James haletait. Il avait les idées confuses. Il avait réussi un exploit, mais au prix d’un grand effort. Il sentit quelque chose de froid au-dessus de sa bouche. Son index se précipita pour essuyer ça, et James se rendit compte qu’il saignait du nez, et que le sang avait refroidi au contact de l’air.
Il se calma, et alla se rincer le visage, dans la salle de bain. En se redressant au-dessus du lavabo, il se regarda dans le miroir, observa ses mains, et retourna dans sa chambre pour réessayer.
La porte d’entrée sonna. James se précipita pour ouvrir, et trouva Val sur le perron, sac sur les épaules, alors que le soleil commençait à piquer du nez.
- Salut, lança-t-il, je passe pour te filer les cours.
- Entre.
Val entra, et tous deux se dirigèrent dans la chambre de James.
- Ah, au fait, hier, Mme Friedrich s’est pris en croche-patte dans le sac d’Emma. T’aurais du voir ça… Elle s’est croûté comme…
Il marqua une pause, voyant que James le regardait d’un air soupçonneux.
- Qu’est-ce qu’il y a ? reprit-il.
- Rien, rien, hésita James. C’est juste que…
- Que quoi ?
- Je peux te faire confiance ?
- Bien sûr !
- Non mais franchement, si je te montre quelque chose, tu n’en parleras à personne ?
- De quoi tu parles ?
James ouvrit la porte de sa chambre, s’assit à son bureau, sans un mot, et se concentra. Au moment où il s’assit, Val lança :
- Oui, et alors ?
- Chut !
James se concentra, les poings liés soutenant sa tête, et, en quelques secondes, le crayon lévita au niveau de son nez.
Val, la bouche entrouverte, intrigué par le spectacle, finit par demander, d’un air sceptique :
- Il est où le fil ?
James se retourna, le crayon tomba. Il regarda Val, en souriant :
- Justement. Y a pas de fil.
Val recula, tentant de rester rationnel.
- Qu’est-ce que… Tu veux dire que… Non !
- Si !
- Non !
Cette fois-ci, le « non » de Val était plus catégorique.
- Comment tu fais, sérieux, explique !
- Mais y a pas de truc ! se défendit James.
Val était toujours très étonné et très sceptique à propos de ce que James venait de faire.
- Vas-y, lança Chris. Dis-moi n’importe quel objet dans cette pièce. Je vais essayer de le soulever.
- O.K., lança Val. Soulève-moi.
- Hin, hin, gros malin, tu crois que je les soulève, tes quatre-vingt kilos ?
- Beuh, même pas vrai, d’abord.
- Bon, alors, je soulève quoi qui n’excède pas le kilo ?
- Tiens, prends mon livre de cours, lança Val en sortant un manuel d’histoire de son sac. T’as pas pu mettre de ficelle dessus.

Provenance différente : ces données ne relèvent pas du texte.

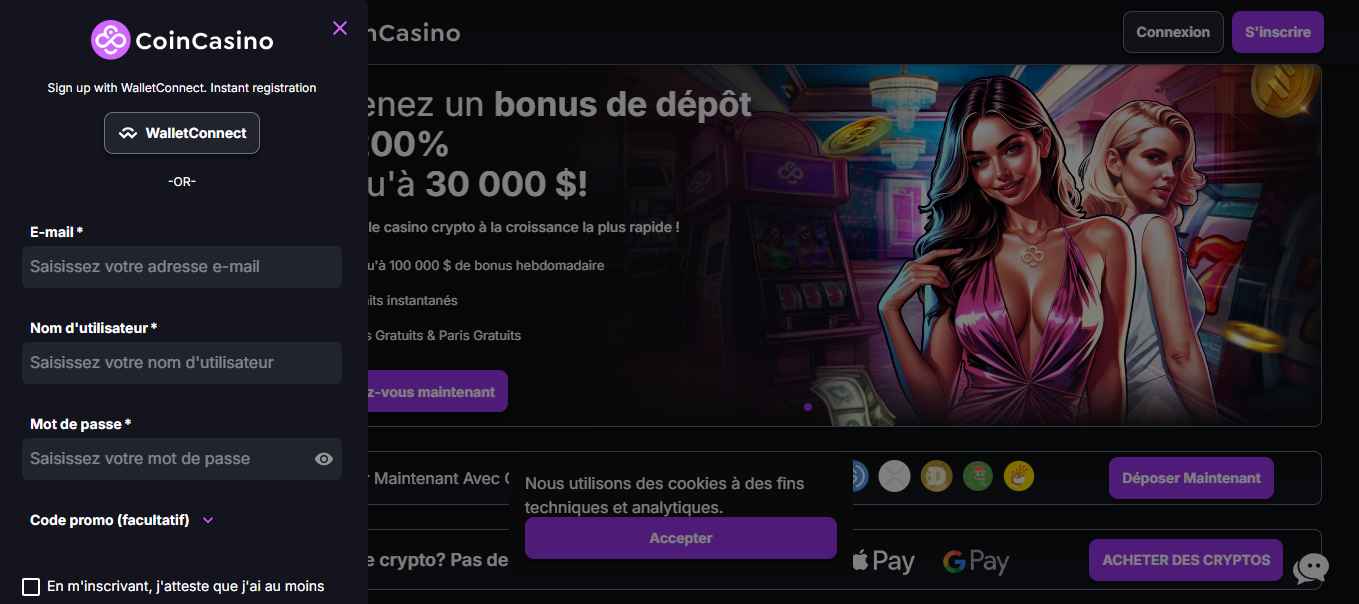Close the sign-up panel with the X
This screenshot has width=1359, height=604.
[x=340, y=28]

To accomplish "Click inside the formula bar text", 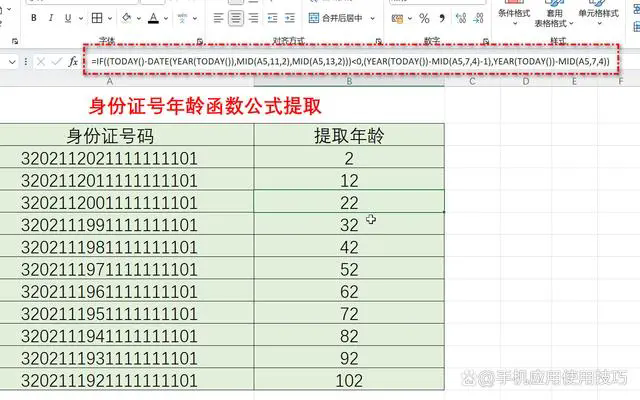I will tap(350, 61).
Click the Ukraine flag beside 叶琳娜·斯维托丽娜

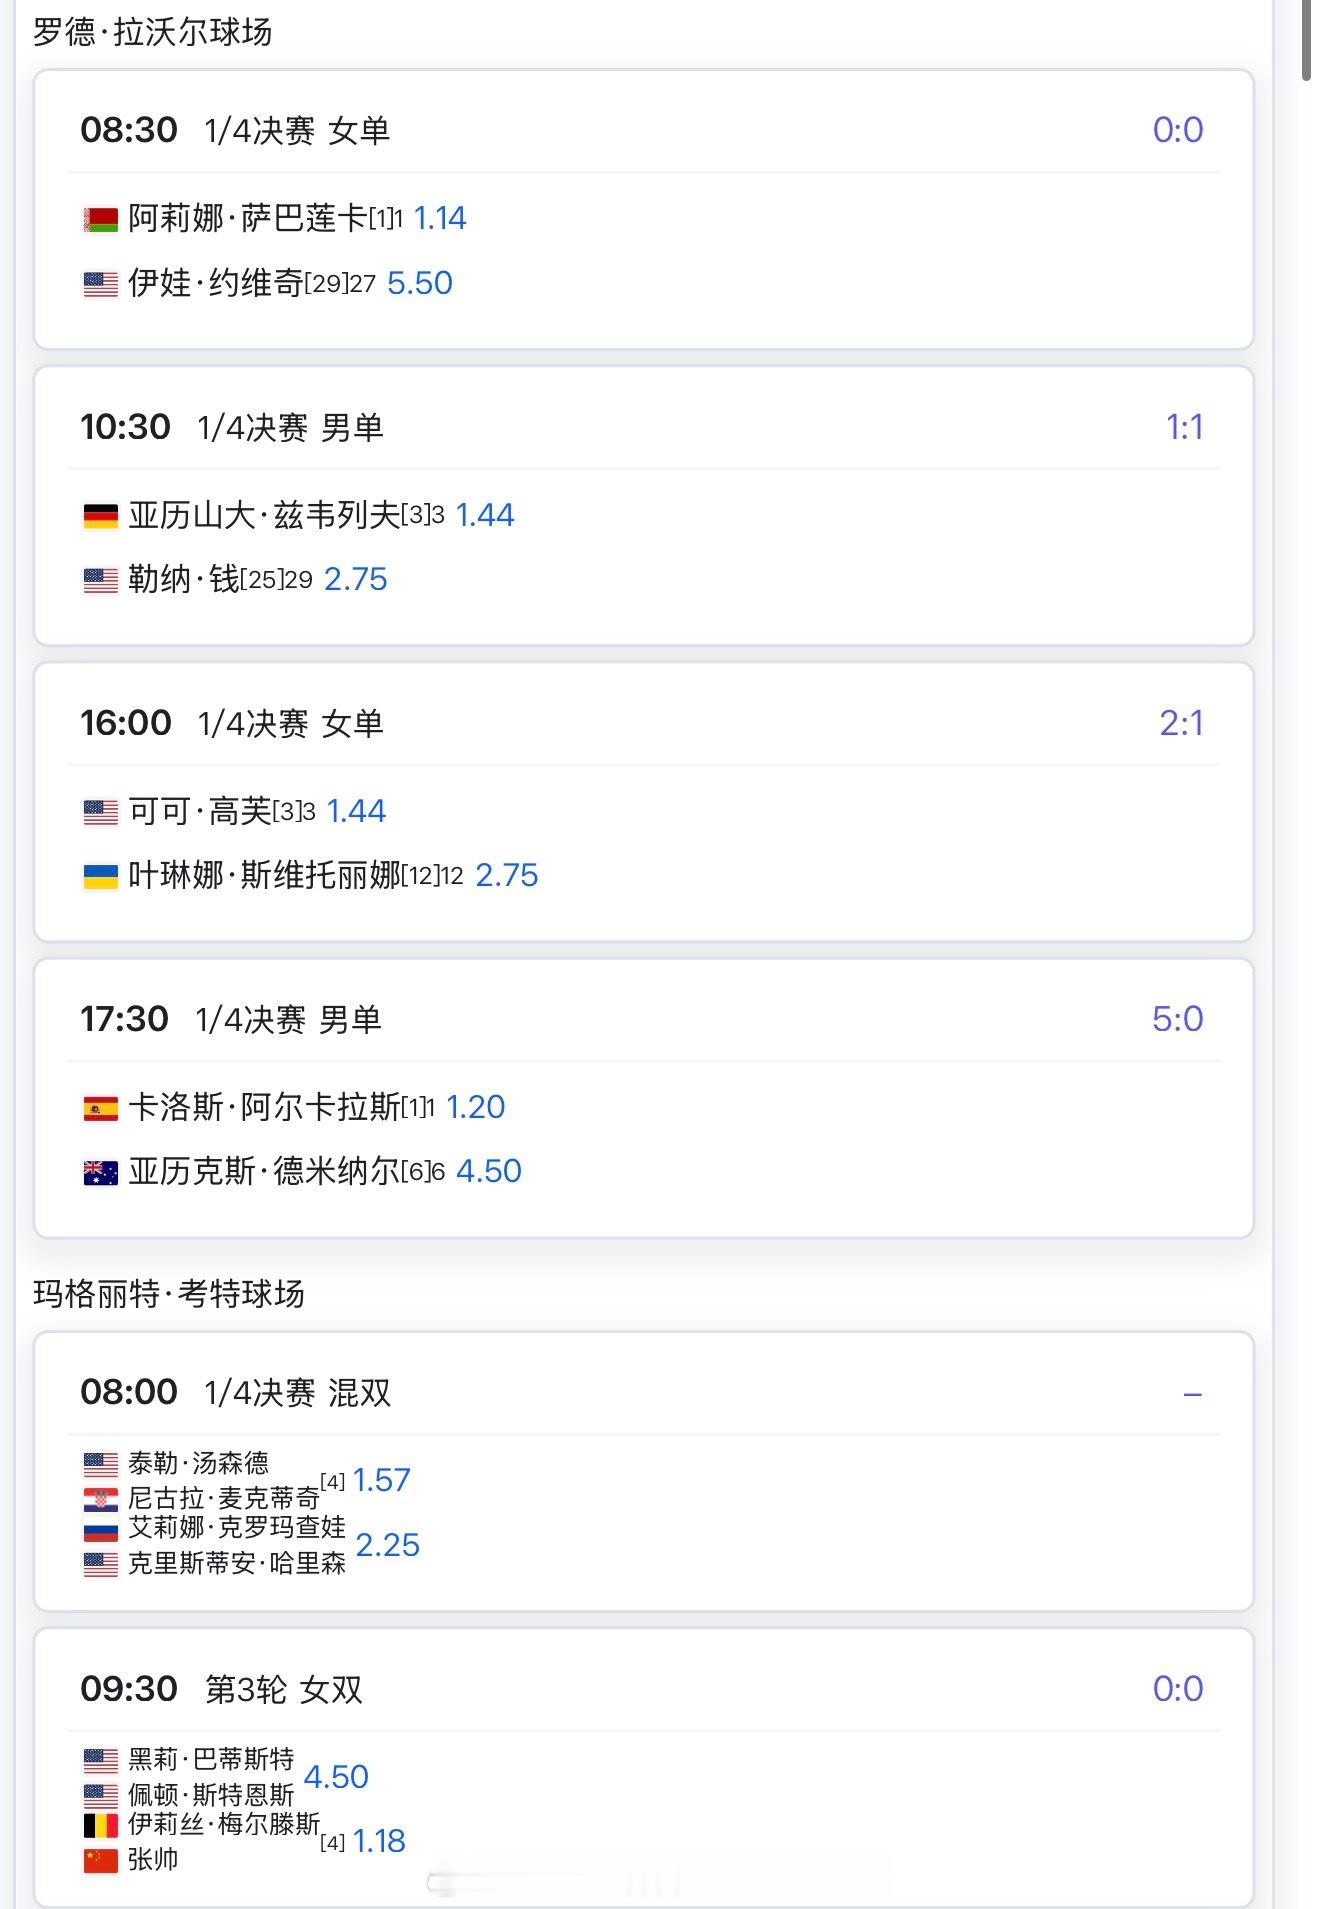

James le prit, le plaça sur ses genoux, et s’assit à côté de Val, sur le lit. Il réussit à soulever le livre, et à le poser sur sa commode.
A la fin de la manœuvre, James se retourna vers Val, qui regarder son livre sans bouger. Il finit par le prendre, cherchant un fil tout autour, puis il regarda James, bouche bée.
- Bah, dis quelque chose ! lança James.
Val aspira de l’air, comme s’il allait parler, mais se ravisa.